По-разному складывались мои отношения с тренером. Я не считался с собой, но был жёсток с теми, кто имел отношение к труду тренировок. Я не терпел расхлябанности в деле, где ставилась на кон жизнь. Ожесточенность столкновений требовала, пытала, опиралась, ложилась на жизнь – крепость этой жизни. Не шалости избытка здоровья, а способность выжить, когда расходы энергии на пределе, у предела и расходы в том выплеске, когда пуст для всякой другой жизни, выглодан силой напряжений – вот те дни…
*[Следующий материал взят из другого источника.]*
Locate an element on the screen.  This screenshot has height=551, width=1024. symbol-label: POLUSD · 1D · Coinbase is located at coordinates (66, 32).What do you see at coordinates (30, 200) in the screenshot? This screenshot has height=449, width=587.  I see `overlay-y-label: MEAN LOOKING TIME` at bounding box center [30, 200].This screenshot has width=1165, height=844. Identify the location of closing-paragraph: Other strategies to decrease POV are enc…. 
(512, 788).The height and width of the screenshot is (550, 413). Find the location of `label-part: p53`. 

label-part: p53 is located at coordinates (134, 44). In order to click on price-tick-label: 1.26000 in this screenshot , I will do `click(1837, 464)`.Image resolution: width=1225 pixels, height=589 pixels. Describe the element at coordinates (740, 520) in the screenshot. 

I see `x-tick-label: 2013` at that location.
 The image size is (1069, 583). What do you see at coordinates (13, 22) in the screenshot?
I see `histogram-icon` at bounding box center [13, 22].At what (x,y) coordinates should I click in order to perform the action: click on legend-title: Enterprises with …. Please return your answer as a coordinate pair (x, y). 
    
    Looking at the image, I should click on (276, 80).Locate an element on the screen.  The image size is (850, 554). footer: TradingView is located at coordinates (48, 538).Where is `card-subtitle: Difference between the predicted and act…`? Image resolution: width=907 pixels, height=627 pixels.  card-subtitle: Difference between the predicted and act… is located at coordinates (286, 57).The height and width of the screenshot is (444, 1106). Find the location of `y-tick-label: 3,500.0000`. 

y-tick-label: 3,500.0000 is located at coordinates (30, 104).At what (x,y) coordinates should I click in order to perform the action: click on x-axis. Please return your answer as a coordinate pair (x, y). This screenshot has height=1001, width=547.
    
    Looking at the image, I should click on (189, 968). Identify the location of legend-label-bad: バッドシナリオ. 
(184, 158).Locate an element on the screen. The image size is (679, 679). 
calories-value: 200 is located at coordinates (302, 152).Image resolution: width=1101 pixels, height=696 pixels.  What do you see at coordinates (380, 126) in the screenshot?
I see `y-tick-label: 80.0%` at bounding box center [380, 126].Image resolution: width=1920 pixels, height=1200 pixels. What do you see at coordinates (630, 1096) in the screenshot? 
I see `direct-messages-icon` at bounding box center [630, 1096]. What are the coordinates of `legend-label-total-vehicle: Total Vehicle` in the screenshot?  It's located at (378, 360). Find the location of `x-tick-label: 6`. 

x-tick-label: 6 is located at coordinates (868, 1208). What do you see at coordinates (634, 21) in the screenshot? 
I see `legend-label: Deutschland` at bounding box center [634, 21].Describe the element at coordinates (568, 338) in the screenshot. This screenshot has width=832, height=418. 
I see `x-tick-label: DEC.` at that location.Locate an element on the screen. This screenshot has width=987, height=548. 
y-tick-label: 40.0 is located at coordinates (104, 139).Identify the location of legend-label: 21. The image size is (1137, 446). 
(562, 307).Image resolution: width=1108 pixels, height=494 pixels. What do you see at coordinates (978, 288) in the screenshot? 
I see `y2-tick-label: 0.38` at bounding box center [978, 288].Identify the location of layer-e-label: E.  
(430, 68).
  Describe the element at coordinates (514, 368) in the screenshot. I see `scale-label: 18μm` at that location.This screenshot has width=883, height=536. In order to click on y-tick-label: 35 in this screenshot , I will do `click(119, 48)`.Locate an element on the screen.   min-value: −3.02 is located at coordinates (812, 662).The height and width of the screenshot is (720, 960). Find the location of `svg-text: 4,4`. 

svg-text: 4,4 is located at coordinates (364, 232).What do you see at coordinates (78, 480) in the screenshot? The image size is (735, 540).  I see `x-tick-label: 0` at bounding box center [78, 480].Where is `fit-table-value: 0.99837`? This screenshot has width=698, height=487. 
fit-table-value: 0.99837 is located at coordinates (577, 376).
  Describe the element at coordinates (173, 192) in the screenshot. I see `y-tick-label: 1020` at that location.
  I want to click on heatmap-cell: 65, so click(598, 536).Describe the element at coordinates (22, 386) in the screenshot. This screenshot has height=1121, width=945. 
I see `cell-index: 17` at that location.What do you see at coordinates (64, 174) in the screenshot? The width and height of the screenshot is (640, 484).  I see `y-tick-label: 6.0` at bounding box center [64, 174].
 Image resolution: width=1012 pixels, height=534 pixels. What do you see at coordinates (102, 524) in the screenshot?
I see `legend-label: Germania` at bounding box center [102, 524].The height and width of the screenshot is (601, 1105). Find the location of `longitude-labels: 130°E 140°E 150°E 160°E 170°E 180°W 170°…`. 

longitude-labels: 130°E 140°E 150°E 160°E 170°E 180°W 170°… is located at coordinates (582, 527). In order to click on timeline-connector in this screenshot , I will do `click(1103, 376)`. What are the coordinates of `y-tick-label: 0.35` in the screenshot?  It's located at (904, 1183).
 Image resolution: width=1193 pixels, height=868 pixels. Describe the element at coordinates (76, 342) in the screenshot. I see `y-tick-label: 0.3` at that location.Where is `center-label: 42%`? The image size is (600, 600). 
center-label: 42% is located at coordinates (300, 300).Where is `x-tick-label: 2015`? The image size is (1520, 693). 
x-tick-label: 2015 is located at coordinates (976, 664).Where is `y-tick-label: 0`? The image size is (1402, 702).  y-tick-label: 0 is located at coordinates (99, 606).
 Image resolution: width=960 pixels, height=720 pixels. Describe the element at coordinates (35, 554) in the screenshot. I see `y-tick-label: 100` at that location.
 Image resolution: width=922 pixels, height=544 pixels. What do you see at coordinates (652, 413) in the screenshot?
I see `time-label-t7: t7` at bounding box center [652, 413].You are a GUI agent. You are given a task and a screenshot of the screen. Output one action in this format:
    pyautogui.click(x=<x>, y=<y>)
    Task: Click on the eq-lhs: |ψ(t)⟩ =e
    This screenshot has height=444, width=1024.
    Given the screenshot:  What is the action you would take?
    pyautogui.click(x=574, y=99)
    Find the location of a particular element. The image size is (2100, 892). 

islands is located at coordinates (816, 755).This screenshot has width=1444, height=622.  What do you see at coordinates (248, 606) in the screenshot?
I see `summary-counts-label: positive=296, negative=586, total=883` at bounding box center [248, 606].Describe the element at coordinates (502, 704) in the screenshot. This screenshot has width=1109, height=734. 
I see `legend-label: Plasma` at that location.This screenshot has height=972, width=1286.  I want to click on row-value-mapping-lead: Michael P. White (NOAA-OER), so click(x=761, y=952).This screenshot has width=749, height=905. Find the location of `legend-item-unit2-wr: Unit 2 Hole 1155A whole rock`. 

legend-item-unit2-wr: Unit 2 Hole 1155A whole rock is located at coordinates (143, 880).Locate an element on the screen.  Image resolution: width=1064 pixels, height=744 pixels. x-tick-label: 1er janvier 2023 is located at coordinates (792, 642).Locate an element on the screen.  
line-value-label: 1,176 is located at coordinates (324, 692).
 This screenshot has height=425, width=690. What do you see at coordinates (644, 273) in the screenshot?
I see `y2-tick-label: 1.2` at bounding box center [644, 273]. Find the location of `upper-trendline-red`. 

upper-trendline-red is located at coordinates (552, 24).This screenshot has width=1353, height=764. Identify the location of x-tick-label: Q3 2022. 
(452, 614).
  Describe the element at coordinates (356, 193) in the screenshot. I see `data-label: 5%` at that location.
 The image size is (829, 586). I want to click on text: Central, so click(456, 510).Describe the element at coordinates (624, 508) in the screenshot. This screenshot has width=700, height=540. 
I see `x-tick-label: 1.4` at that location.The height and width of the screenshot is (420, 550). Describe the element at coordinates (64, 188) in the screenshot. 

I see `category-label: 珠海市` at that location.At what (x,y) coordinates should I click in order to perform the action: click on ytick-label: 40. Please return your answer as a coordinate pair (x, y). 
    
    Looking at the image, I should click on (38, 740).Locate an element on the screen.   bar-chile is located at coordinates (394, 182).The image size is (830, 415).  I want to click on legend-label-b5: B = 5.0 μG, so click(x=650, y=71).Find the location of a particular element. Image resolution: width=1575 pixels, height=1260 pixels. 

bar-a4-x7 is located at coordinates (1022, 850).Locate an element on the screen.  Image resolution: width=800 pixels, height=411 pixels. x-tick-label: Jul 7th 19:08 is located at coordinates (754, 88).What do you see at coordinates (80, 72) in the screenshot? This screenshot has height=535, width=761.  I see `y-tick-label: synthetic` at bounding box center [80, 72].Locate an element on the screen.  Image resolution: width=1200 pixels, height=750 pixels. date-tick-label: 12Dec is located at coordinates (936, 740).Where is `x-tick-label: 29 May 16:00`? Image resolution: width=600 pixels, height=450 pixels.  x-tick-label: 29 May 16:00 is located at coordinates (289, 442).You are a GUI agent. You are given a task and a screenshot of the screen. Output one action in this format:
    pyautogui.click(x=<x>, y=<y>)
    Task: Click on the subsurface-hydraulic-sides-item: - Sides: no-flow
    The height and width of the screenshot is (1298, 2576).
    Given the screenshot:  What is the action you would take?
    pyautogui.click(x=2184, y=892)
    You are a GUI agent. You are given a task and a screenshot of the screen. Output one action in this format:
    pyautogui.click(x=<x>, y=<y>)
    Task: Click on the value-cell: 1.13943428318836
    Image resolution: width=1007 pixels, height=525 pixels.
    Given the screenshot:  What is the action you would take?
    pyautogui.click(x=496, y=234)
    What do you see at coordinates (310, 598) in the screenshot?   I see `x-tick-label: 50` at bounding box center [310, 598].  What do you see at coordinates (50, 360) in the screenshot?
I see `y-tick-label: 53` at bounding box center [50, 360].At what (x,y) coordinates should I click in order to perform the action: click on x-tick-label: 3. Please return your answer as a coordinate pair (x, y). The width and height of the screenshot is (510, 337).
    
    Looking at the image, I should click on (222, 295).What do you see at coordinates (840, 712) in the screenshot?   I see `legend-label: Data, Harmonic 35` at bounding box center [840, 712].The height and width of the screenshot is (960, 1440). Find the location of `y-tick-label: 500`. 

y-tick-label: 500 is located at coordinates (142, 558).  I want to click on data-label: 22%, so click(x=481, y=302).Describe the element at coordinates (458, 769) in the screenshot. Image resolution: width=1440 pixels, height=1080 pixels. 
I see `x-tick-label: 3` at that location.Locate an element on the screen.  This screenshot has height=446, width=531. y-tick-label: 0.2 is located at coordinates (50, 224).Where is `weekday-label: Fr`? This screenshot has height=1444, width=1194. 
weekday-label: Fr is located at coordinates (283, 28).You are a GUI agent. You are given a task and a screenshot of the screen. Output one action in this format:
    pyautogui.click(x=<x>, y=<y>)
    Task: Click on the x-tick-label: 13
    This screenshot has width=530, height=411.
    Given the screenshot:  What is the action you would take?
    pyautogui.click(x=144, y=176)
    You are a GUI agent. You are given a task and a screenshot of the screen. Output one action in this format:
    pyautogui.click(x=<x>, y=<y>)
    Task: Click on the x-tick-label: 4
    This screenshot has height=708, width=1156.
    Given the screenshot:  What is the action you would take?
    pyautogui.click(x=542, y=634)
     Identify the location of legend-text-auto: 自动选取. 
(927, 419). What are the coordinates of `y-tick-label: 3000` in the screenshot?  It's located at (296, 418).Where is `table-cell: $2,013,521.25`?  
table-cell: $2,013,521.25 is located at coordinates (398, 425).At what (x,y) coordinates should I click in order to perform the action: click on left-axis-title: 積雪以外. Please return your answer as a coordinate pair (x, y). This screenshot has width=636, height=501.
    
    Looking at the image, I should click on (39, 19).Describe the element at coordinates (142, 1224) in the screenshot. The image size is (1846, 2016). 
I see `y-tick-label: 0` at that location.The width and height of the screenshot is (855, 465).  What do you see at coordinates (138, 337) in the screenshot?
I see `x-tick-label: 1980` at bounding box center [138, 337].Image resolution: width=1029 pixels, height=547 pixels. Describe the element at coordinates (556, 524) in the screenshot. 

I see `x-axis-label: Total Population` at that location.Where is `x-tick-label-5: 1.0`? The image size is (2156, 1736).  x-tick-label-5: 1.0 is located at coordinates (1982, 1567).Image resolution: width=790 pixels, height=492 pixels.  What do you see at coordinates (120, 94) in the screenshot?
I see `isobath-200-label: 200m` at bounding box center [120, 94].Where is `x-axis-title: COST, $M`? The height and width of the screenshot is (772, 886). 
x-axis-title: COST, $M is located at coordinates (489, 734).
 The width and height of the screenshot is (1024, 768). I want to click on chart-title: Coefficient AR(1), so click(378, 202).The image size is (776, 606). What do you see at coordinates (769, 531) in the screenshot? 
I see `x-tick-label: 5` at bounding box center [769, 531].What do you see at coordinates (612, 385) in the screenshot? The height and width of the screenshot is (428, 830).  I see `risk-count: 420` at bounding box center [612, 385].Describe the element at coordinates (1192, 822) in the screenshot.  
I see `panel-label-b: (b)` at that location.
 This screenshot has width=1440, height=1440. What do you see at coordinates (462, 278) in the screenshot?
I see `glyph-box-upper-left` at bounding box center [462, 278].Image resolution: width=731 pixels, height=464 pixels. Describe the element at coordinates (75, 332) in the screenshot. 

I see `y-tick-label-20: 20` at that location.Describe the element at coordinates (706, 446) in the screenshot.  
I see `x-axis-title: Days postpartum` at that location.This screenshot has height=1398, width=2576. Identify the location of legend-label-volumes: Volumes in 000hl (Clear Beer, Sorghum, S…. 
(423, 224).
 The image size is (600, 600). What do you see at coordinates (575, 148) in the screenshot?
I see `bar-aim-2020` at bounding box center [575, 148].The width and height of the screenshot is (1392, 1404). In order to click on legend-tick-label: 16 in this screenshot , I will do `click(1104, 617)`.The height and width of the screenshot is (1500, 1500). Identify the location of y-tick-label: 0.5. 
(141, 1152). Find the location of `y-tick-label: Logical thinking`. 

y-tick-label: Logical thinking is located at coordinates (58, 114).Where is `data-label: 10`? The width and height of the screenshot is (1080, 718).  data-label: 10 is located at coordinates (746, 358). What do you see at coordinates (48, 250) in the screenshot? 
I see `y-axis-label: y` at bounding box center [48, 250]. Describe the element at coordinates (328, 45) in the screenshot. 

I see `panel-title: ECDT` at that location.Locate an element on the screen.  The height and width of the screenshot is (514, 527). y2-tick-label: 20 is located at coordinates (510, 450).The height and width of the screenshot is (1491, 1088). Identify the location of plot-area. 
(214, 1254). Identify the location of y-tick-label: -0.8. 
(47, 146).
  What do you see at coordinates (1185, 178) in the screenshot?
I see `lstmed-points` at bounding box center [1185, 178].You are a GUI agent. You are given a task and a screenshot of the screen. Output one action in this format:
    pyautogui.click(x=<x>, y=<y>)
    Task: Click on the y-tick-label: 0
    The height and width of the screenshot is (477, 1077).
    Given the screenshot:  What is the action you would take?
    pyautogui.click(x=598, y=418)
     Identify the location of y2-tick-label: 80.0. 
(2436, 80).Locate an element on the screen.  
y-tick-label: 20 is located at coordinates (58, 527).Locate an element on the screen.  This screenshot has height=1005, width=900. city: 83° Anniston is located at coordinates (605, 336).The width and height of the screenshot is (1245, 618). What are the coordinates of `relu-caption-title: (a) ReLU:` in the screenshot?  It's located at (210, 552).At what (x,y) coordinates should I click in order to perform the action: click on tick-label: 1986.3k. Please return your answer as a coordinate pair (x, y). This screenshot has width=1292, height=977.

А с 1963 года тренер на месяцы начал отпадать от нашего дела. Большая беда валила его. Нередко работа шла наперекос из-за его недосмотров. Прибитый горем, он допускал серьезные ошибки, давал им корежить меня. Все чаще и чаще я пересчитывал нагрузки после тренировок, ища и находя ошибки, пока не взял расчеты в свои руки. Мы только сверяли наши расчеты, согласовывали. А после чемпионата мира в Стокгольме у Богдасарова почти на год отнялась нога. И весь последующий год он волочил неживую ногу, чтобы не пропустить ни одной тренировки.
|
|
Сколько же он принял зла, назначенного мне, нес, таил несправедливость, назначенную мне! Он как умел защищал меня от моих же, подчас грубых, промахов. Он верил, считал, что я могуч силой и недоступен в ней, если отдамся "железу", не стану дробить себя между литературной работой и спортом, но главное – всегда верил в меня, не считал риском мои выступления против соперников любой силы и подготовленности, когда я плавал в болезнях и слабостях,– и это, в конце концов, было самой большой кровно-неразрывной связью. Я был привязан к нему (и привязан поныне) уже не дружбой, а родственной, неумирающей связью.